The Computer Science Behind Facebook's 1 Billion Users Source: timothy
"Much has been made about Facebook hitting 1 billion users. But Businessweek has the inside story detailing how the site actually copes with this many people and the software Facebook has invented that pushes the limits of computer science. The story quotes database guru Mike Stonebraker saying, 'I think Facebook has the hardest information technology problem on the planet.' To keep Facebooking moving fast, Mark Zuckerberg apparently instituted a program called Boot Camp in which engineers spend six-weeks learning every bit of Facebook's code."

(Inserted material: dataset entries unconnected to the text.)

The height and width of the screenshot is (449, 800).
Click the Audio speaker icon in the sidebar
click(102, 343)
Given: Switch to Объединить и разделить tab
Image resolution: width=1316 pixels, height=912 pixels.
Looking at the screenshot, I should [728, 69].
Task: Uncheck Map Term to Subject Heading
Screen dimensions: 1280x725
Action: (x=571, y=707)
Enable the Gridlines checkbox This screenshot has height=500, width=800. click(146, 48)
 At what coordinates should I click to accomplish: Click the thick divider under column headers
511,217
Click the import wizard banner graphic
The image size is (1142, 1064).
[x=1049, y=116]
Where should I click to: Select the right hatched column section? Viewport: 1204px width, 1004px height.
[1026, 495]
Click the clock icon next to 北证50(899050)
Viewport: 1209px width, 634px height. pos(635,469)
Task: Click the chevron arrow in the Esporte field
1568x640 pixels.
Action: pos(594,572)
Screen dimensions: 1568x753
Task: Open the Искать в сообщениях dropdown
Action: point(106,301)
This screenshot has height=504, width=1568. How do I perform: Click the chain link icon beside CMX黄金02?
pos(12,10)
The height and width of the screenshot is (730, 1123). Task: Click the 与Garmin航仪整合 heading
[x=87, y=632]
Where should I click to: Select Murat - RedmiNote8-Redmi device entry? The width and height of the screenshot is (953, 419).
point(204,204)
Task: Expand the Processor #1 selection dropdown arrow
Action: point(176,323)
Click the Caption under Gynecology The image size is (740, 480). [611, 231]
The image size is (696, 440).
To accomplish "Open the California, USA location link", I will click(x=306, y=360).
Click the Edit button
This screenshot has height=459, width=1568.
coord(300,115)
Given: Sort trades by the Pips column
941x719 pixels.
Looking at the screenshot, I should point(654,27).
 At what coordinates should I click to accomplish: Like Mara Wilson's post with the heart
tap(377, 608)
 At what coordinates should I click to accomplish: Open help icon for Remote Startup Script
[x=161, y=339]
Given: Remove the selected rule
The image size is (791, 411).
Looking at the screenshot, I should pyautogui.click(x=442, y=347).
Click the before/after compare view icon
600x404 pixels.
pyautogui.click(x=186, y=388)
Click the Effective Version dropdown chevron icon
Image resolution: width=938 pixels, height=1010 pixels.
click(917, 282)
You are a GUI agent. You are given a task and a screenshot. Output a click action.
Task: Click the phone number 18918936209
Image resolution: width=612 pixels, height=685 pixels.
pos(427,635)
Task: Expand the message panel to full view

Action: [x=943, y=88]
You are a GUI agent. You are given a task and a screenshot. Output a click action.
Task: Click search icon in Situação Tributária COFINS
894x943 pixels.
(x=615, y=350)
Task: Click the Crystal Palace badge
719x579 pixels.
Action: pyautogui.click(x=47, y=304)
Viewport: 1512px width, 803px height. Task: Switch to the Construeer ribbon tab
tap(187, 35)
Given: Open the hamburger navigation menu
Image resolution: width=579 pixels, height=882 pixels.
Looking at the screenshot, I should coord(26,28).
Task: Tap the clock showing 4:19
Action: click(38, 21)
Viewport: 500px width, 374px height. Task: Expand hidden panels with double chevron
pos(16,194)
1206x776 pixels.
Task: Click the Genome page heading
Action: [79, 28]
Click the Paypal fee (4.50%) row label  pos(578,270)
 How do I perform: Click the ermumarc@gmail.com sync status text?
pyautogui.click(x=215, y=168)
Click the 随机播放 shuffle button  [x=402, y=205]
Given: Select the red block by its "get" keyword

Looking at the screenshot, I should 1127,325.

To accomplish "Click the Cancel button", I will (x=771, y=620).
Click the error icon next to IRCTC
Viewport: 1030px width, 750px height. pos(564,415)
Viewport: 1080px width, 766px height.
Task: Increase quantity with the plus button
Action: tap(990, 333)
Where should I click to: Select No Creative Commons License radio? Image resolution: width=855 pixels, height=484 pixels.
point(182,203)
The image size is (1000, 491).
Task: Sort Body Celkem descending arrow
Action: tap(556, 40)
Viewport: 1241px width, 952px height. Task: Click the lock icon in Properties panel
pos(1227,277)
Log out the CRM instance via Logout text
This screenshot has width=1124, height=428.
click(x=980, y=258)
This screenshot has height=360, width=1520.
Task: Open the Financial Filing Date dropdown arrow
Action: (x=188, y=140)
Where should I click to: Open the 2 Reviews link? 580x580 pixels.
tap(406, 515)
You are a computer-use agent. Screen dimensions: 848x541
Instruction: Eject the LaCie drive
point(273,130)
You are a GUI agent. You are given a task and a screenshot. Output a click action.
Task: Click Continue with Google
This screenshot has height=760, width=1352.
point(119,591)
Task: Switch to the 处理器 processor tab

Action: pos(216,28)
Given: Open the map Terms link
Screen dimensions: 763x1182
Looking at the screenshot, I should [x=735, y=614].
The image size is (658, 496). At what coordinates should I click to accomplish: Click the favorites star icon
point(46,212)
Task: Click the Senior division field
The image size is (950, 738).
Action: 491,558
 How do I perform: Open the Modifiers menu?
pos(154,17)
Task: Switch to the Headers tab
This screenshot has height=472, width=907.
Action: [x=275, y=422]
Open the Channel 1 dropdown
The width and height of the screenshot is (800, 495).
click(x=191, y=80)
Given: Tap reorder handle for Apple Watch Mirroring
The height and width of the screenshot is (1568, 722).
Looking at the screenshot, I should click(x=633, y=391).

Actually, Facebook's problem isn't trivial in any sense of the word. The complexity and joins of various database tables must be insane. With YouTube it's all about raw bandwidth, which actually is a fairly easy problem to solve especially since 99% of that data is static. You just physically distribute it and throw money / resources at the problem. As far as database structure, any CS student should be able to reproduce the bulk of it in a single day. You have videos associated with users, and comments associated with videos, etc. The gist of it is straightforward.
Now let's talk about Facebook. There is no compartmentalization of the data. You've heard the "six degrees of separation", whereby any two people on the planet can be socially connected to one another in at most 6 steps. Well, with Facebook, the average degree of separation between any two people is 3.74. What that means is everyone is very closely networked, all the data is dynamic (or more specifically, the data the users really care about is the dynamic and most recent data), and since many people (myself included) open up their information to "friends of friends", there is a tremendous amount of data that any one person can potentially have access to. Even Google searches don't have this problem, because the bulk of the common search terms can be preprocessed for easy retrieval, and having data that's an hour or two old isn't a huge issue.
So you have this massive database (1 billion users, each with many different types of associated data - posts, images, videos, things they've liked, things they've shared, etc, etc), and each of those 1 billion users has an entirely different set of friends from which recent (basically real-time) data must be polled - over, and over, and over again, all day long. Now, throw in the very complex privacy rules, as to which types of posts can be seen by which types of friends, groups, block lists, etc, and the problem becomes very, very complex. Sure, most of us could bang out something with that core functionality without too much difficulty, but to make it work nearly real-time for 1 billion users at once? That's an incredible undertaking.
| }
|